> _TEXT SHOWN_:
☆ ☆ ☆

By Niamh Harris – The People’s Voice
Pfizer is planning on using data from a clinical trial it concluded last month to ask regulators to expand approval of its respiratory syncytial virus (RSV) vaccine, Abrysvo.
In a press release Tuesday, the big pharma giant said the vaccine was for all adults aged 18 and over.
Pfizer also said that it has begun a trial evaluating the drug in children ages 2-18 who are at higher risk for RSV disease.
The Defender reports: Family medicine physician Dr. Kat Lindley told The Defender she is concerned about the rush to promote vaccines to treat RSV when the vaccines have serious risks and there are other methods of prevention and treatment.
“In my almost 20 years of practice, I have found RSV to be an illness most common in babies 12 months and younger, very responsive to supportive treatment. In recent years we are seeing it in elderly and immunocompromised patients,” she said. “Again the key thing for all these age groups is early supportive therapy and monitoring as needed.”
Typically, she said, the 18-59 age group is not at risk for RSV.
Among a series of approvals for drugs and vaccines to treat RSV last year, the U.S. Food and Drug Administration (FDA) approved Pfizer’s Abrysvo for people age 60 or older in late May 2023.
In August 2023, the agency expanded Abrysvo’s approval to protect babies through the first six months of life by vaccinating pregnant mothers between 32-36 weeks of pregnancy, despite safety concerns.
The company reported positive results from its Phase 3 MONeT clinical trial in adults ages 18-59 at increased risk of developing severe RSV-associated lower respiratory tract disease.
If the drug is approved, Pfizer will be the first company to win approval for an RSV vaccine in that age group, which typically is not at risk for severe RSV.
The MONet trial examined Abrysvo among about 900 adults of varying ages in two subgroups — one group had chronic medical conditions and the other group was made up of immunocompromised people.
The company reported that one month after vaccination, trial participants showed a four-fold increase in neutralizing antibodies and that the drug was well-tolerated and “safety findings were consistent with those from previous investigations of ABRYSVO in other populations.”
The company reported that a single dose of the vaccine administered to adults in the trial demonstrated an immune response that was not worse than the response in adults over 60 in a similar trial.
Based on those results, the company said, it is using “immunobridging” to extrapolate the drug’s efficacy in younger adults.
Immunobridging is a method of inferring vaccine effectiveness for one group by comparing immune response markers, like the production of antibodies, to the immune response markers in another group for which efficacy is known.
If approved, the company could skip double-blind placebo-controlled efficacy trials for that population.

☆ ☆ ☆

> _DATASET EXTRACT_:
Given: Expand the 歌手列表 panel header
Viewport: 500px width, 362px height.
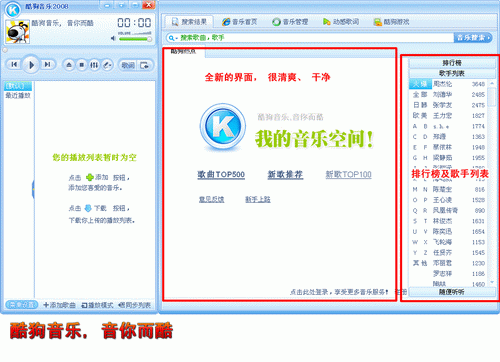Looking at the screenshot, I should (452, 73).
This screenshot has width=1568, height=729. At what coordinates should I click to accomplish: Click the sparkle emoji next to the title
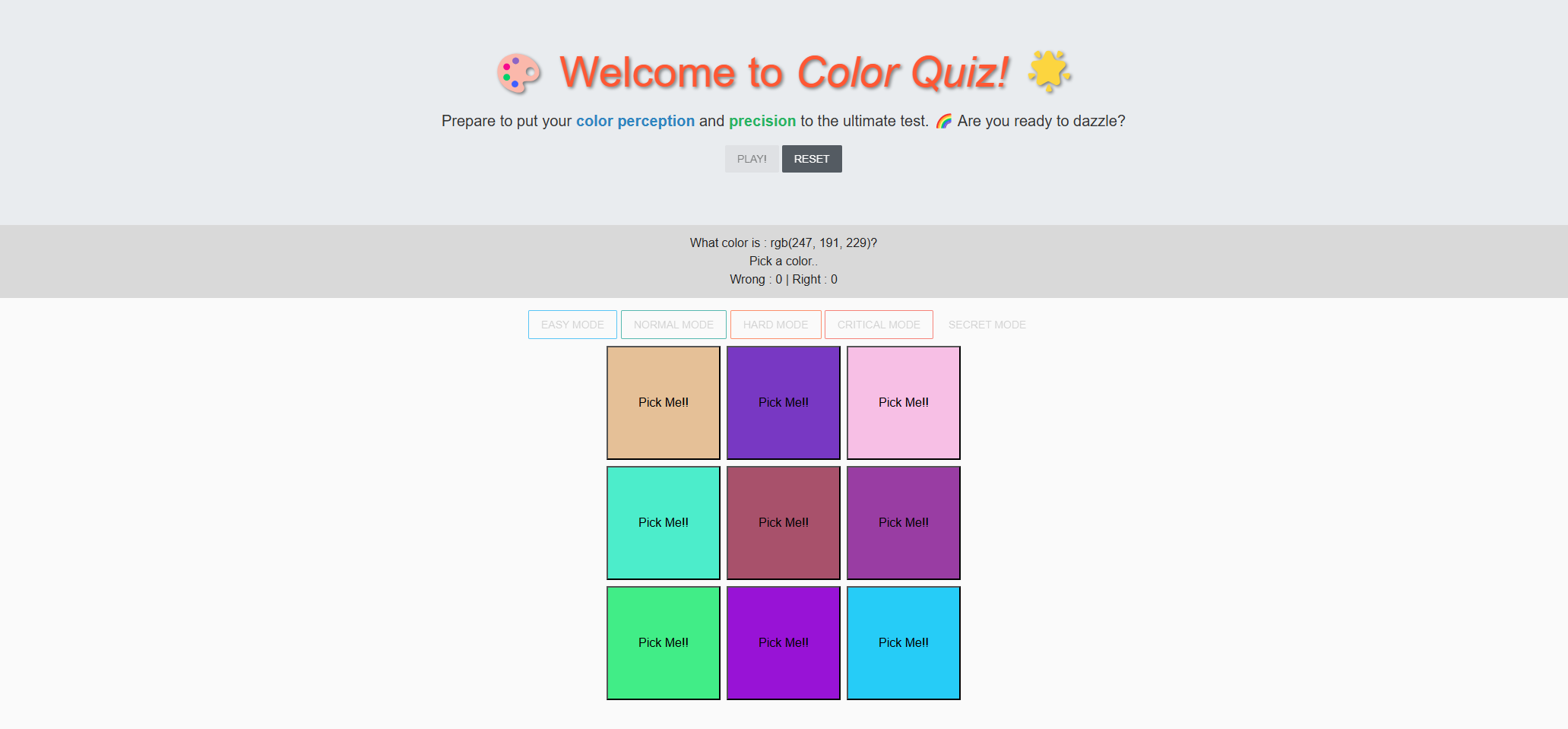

☆ ☆ ☆

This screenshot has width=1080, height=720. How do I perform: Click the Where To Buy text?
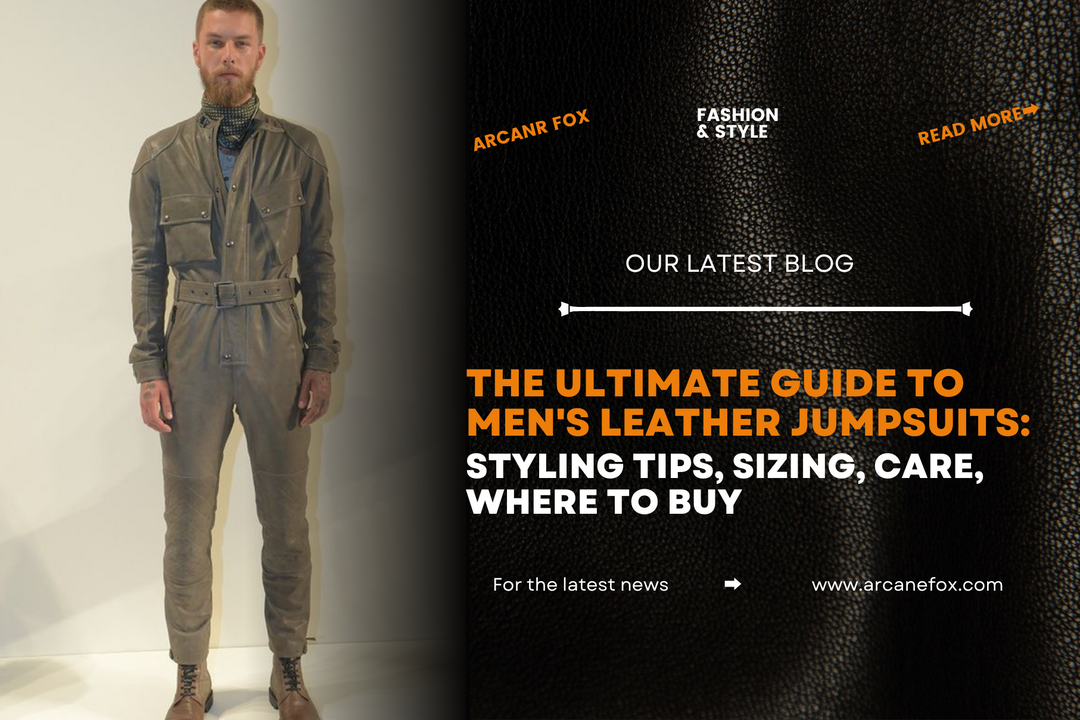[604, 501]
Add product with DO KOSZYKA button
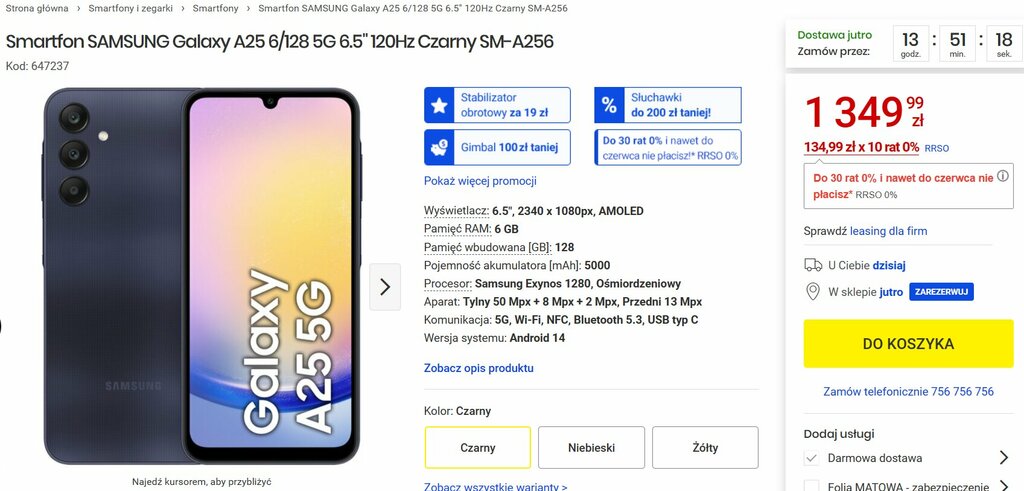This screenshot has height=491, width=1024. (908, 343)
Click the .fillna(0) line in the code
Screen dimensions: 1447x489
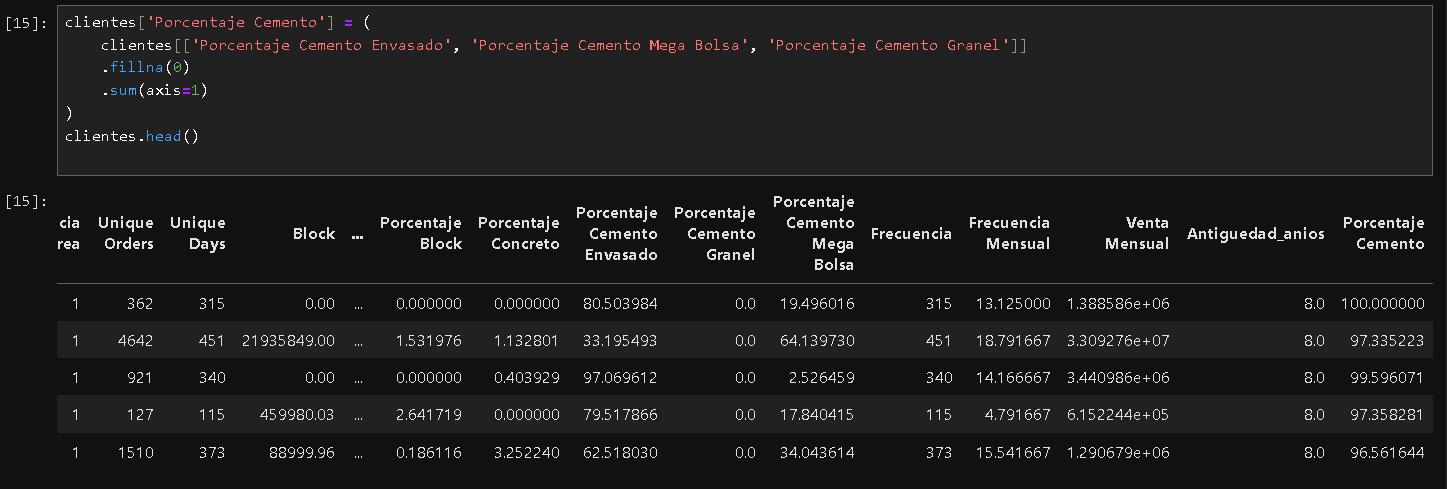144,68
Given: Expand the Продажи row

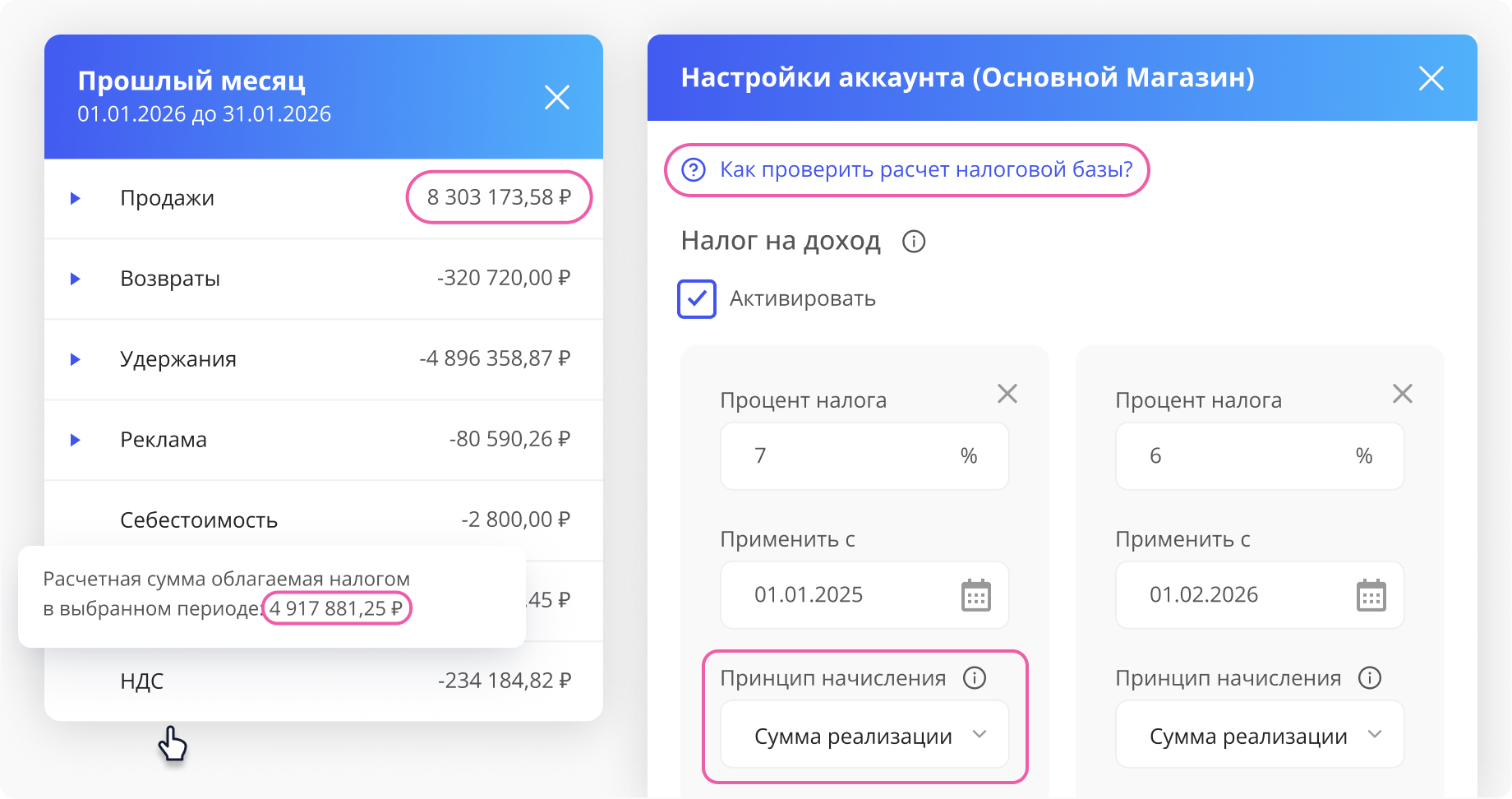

☆ ☆ ☆

> _LIST OF TASKS_:
#1 Please update the stretch of the RSV vaccine article from "The company reported positive" through "of immunocompromised people.", changing "chronic medical conditions" to "long-term health conditions".
#2 List every organization or publication named in the RSV vaccine article.

> _RESPONSES PER TASK_:
#1
The company reported positive results from its Phase 3 MONeT clinical trial in adults ages 18-59 at increased risk of developing severe RSV-associated lower respiratory tract disease.
If the drug is approved, Pfizer will be the first company to win approval for an RSV vaccine in that age group, which typically is not at risk for severe RSV.
The MONet trial examined Abrysvo among about 900 adults of varying ages in two subgroups — one group had long-term health conditions and the other group was made up of immunocompromised people.

#2
- Pfizer
- The People's Voice
- The Defender
- U.S. Food and Drug Administration (FDA)